Specializzazione al TFA

GPS Sostegno: titolo estero, esclusione illegittima.

26 Maggio 2026 di Redazione

GPS Sostegno · Sentenza Tribunale di Taranto n. 488/2026

Il Tribunale di Taranto reintegra una docente nelle GPS I fascia: la domanda di riconoscimento inviata a un ufficio diverso da quello competente non giustifica l’esclusione.

Il Tribunale di Taranto, Sezione Lavoro, con Sentenza n. 488/2026 dell’11 febbraio 2026, ha dichiarato illegittima l’esclusione di una docente dalle GPS di Sostegno I fascia per le classi ADAA e ADEE.

L’errore contestato riguardava la presentazione della domanda di riconoscimento del titolo spagnolo a un’amministrazione diversa da quella competente. Il giudice ha ordinato la reintegrazione della docente nelle graduatorie.

Il caso: titolo di Sostegno conseguito presso Università spagnola e GPS

La vicenda nasce nel giugno 2024, quando una docente presenta domanda di inserimento nelle Graduatorie Provinciali per le Supplenze di prima fascia per il Sostegno.
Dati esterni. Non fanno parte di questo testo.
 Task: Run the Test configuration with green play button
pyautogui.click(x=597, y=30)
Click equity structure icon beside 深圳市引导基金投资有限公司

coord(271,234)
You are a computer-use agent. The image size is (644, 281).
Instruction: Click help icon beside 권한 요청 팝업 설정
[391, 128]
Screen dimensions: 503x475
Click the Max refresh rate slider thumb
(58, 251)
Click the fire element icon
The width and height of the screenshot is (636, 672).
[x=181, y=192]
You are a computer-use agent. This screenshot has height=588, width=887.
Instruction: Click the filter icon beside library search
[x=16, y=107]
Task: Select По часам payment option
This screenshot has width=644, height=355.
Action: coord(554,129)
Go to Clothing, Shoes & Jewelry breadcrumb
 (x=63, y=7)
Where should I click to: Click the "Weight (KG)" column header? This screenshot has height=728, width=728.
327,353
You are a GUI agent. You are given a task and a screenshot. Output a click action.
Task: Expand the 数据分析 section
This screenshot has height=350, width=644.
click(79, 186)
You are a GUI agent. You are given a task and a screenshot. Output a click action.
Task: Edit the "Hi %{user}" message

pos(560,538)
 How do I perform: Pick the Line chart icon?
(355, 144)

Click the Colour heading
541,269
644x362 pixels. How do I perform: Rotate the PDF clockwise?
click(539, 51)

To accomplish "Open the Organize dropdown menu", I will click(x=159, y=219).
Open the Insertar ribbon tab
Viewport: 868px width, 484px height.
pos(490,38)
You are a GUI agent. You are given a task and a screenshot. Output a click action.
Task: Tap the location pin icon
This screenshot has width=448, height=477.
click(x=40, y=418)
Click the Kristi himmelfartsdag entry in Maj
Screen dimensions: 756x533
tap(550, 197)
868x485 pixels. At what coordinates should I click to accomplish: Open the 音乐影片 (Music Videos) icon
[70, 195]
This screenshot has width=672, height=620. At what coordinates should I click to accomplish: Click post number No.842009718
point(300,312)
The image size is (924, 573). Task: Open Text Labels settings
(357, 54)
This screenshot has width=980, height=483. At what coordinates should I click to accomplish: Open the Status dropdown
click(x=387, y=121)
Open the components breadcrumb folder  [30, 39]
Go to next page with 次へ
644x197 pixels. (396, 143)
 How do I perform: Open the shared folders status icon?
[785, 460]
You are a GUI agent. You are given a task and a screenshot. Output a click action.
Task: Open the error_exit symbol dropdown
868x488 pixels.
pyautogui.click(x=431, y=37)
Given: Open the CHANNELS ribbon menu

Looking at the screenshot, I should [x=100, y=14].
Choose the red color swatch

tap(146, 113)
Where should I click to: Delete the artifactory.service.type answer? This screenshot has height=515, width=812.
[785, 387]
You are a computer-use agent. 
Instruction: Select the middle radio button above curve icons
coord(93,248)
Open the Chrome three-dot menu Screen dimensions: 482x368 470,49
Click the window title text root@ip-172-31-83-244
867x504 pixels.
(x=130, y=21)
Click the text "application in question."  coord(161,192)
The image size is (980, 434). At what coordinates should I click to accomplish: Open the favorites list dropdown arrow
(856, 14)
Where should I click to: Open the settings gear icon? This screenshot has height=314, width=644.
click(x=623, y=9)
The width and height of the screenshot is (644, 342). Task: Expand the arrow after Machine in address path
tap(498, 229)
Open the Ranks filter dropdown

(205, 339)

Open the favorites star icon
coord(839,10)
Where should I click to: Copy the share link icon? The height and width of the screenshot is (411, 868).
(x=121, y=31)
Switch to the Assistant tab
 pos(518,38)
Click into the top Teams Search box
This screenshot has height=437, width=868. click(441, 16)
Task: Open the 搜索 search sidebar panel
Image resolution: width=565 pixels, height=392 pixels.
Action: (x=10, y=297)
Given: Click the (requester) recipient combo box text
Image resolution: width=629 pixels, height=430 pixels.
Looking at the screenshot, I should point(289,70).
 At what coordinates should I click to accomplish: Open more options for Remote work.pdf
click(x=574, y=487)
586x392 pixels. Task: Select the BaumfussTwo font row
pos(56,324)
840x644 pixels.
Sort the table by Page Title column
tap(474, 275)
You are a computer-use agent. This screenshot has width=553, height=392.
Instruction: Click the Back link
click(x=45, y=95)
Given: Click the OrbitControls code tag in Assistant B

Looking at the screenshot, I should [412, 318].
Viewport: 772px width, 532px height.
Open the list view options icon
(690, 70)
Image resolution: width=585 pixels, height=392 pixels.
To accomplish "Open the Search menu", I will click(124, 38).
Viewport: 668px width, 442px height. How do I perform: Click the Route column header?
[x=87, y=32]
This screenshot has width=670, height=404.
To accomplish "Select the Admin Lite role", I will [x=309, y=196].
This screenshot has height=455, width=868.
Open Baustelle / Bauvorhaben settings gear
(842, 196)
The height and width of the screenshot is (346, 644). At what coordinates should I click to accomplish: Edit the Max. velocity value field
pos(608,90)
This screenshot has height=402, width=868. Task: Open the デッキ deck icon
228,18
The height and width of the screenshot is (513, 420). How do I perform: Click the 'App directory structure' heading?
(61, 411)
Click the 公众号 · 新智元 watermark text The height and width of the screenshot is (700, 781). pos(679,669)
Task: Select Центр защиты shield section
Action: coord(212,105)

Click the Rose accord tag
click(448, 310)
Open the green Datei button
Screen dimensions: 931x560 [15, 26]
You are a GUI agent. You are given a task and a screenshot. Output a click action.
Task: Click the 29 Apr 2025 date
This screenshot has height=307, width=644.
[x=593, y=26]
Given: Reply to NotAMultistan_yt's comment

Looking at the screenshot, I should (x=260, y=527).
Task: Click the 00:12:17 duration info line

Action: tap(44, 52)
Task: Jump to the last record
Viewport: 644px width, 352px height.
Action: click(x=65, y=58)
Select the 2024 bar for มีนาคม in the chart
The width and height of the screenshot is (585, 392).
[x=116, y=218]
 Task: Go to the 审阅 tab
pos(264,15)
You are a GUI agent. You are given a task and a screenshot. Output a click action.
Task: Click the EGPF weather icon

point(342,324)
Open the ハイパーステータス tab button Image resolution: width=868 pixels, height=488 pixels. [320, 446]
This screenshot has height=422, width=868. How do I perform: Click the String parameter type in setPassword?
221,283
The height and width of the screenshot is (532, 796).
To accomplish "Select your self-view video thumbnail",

Come titolo di accesso dichiara un Master en Atención a las Necesidades Específicas de Apoyo Educativo en Educación Infantil y Primaria, conseguito in Spagna.

La domanda di riconoscimento del titolo estero era stata presentata il 30 maggio 2024, ai sensi dell’art. 7, comma 4, lett. e) dell’OM 88/2024.

La candidata viene inizialmente ammessa e ottiene una supplenza in un istituto comprensivo di Massafra fino al 30 giugno 2025.

A dicembre 2024, però, l’amministrazione scolastica dispone l’esclusione dalle GPS: la domanda di riconoscimento sarebbe stata inoltrata a un ufficio diverso da quello competente per legge.

La questione giuridica: errore di indirizzo o causa di esclusione?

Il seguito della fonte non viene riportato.